The reality is that the speed of light limitation means latency is always going to be an issue for all communications, whether over fibre or electromagnetic waves. Fortunately, in most circumstances that doesn’t matter. Bandwidth is more important for most use cases except niche ones like high frequency trading, which bypasses the internet, and some gaming or augmented reality (AR). Gaming and AR use clever tricks to get around the problem by leveraging human psychology and the “smallness” ploy I was just talking about (e.g. 5G and/or the edge).
The final frontier?
Starlink is interesting, but in reality, the issues it faces and the ones it works around are nothing to do with space. The bandwidth scaling problems, as well as ones of interruptions by birds or trees or weather, are similar to those experienced by any system relying on satellites or even wireless. Fundamentally, low earth orbit is not exactly deep space.
Networking in genuine space has very different issues. As a wise man once said, it’s big. Really big. The speed of light is a comparative snail’s pace.
You may think it's a long way down the road to the chemist
The latency of Starlink’s Earth to satellite links will be 25-35 ms, which is similar to the latency the existing backbone runs at. When you’re communicating with Mars (~4-20 minutes latency) or even the Moon (1 second) then you have different problems.
For truly distant communications we need something like Delay Tolerant Networking (DTN). This new field of networking uses techniques such as store and forward, caching, and forward error correction (which aims to avoid asking for slow retransmits by, for example, sending multiple copies of the data). Starlink doesn’t need DTN because it doesn’t operate at space distances and therefore space latencies. Its problems are basically terrestrial.
Deus Ex Machina
I’m not saying Elon Musk has a God complex, but I’m guessing he believes he’ll come up with some ultra-cunning wheeze that will overcome the interference issues of physics and get Starlink’s bandwidth high enough to take over the world.
Simon Wardley is betting on Starlink’s eventual satellite count being way higher than we are imagining, and he might be right. Will that be part of the bandwidth solution?
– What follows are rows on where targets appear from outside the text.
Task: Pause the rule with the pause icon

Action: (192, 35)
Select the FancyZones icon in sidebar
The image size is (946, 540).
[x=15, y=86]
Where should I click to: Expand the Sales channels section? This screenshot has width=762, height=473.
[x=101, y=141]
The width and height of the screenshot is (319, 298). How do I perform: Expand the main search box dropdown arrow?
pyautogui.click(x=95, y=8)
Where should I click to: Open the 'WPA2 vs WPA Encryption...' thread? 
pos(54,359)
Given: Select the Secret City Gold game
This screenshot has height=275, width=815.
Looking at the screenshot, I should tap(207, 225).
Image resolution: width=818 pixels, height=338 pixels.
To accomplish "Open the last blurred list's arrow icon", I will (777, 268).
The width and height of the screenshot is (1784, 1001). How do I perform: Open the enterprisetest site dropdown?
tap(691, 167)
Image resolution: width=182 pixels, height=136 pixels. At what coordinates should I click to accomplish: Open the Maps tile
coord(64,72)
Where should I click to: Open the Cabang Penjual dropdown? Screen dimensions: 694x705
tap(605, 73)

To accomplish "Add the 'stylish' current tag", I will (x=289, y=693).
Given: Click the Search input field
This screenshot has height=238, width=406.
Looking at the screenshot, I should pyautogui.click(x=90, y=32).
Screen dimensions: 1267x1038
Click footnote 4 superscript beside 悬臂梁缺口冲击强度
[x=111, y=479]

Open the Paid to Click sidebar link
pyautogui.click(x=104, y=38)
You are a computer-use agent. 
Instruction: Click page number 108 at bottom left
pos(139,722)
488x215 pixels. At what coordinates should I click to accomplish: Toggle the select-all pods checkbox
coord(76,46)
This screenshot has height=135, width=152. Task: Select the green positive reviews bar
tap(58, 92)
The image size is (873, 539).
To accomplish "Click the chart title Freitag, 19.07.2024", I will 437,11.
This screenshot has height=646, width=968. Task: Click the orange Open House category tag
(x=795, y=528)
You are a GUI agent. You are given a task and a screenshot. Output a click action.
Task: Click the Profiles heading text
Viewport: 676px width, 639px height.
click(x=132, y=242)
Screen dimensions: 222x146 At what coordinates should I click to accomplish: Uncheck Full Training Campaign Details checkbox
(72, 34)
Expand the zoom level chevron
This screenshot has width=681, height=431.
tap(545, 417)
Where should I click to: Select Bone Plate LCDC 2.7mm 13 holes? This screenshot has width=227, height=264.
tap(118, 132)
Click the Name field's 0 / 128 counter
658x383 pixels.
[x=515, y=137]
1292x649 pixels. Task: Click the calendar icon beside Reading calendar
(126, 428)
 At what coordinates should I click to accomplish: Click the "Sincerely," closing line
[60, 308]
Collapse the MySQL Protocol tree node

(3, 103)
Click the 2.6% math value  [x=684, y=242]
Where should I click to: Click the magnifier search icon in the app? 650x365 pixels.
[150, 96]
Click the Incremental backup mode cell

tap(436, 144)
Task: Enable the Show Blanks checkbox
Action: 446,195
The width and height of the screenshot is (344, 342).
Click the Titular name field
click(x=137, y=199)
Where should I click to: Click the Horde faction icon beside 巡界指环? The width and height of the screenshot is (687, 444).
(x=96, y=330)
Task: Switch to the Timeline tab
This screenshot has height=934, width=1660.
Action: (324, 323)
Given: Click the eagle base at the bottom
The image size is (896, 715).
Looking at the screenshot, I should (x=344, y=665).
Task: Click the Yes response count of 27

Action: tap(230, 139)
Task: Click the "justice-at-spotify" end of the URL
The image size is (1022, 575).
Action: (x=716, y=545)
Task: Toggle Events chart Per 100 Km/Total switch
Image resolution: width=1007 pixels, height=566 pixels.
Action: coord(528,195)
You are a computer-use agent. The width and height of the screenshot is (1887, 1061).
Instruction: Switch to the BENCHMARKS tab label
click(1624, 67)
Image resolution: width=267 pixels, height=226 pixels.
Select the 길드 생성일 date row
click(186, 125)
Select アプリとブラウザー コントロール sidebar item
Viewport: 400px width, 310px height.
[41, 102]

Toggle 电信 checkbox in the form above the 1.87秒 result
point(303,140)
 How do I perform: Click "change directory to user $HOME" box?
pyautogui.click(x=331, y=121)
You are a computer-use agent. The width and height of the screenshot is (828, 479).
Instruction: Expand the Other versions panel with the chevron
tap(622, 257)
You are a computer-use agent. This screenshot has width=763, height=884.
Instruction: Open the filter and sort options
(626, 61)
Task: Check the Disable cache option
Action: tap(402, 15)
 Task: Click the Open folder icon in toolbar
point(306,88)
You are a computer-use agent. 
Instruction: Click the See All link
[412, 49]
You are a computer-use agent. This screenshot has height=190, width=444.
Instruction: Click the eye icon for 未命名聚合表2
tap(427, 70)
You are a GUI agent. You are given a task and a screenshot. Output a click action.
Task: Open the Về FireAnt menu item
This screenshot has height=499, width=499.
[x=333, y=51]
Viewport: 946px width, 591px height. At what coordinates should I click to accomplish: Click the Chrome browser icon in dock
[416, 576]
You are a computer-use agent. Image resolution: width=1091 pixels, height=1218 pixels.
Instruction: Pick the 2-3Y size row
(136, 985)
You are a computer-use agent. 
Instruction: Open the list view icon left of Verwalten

In addition, Starlink is already attempting to grab a huge range of frequencies to operate over. France recently delayed the French rollout while they assessed the impact of the range Starlink was asking for.
Musk has promised to resolve Starlink’s astronomy and debris risks but, again, they seem tricky issues to fix. “Man’s reach should exceed his grasp,” is probably written on his business card.
Is it all worth it? Fundamentally, I reckon the answer to “Is space about to fundamentally change the internet?” is that right now, Starlink and its ilk are just more wires - if with some whizzy new features. Good, but not revolutionary and with plenty of risks and downsides. Perhaps, however, I merely lack faith. Or as Douglas Adams might say, I’m not asking the right question.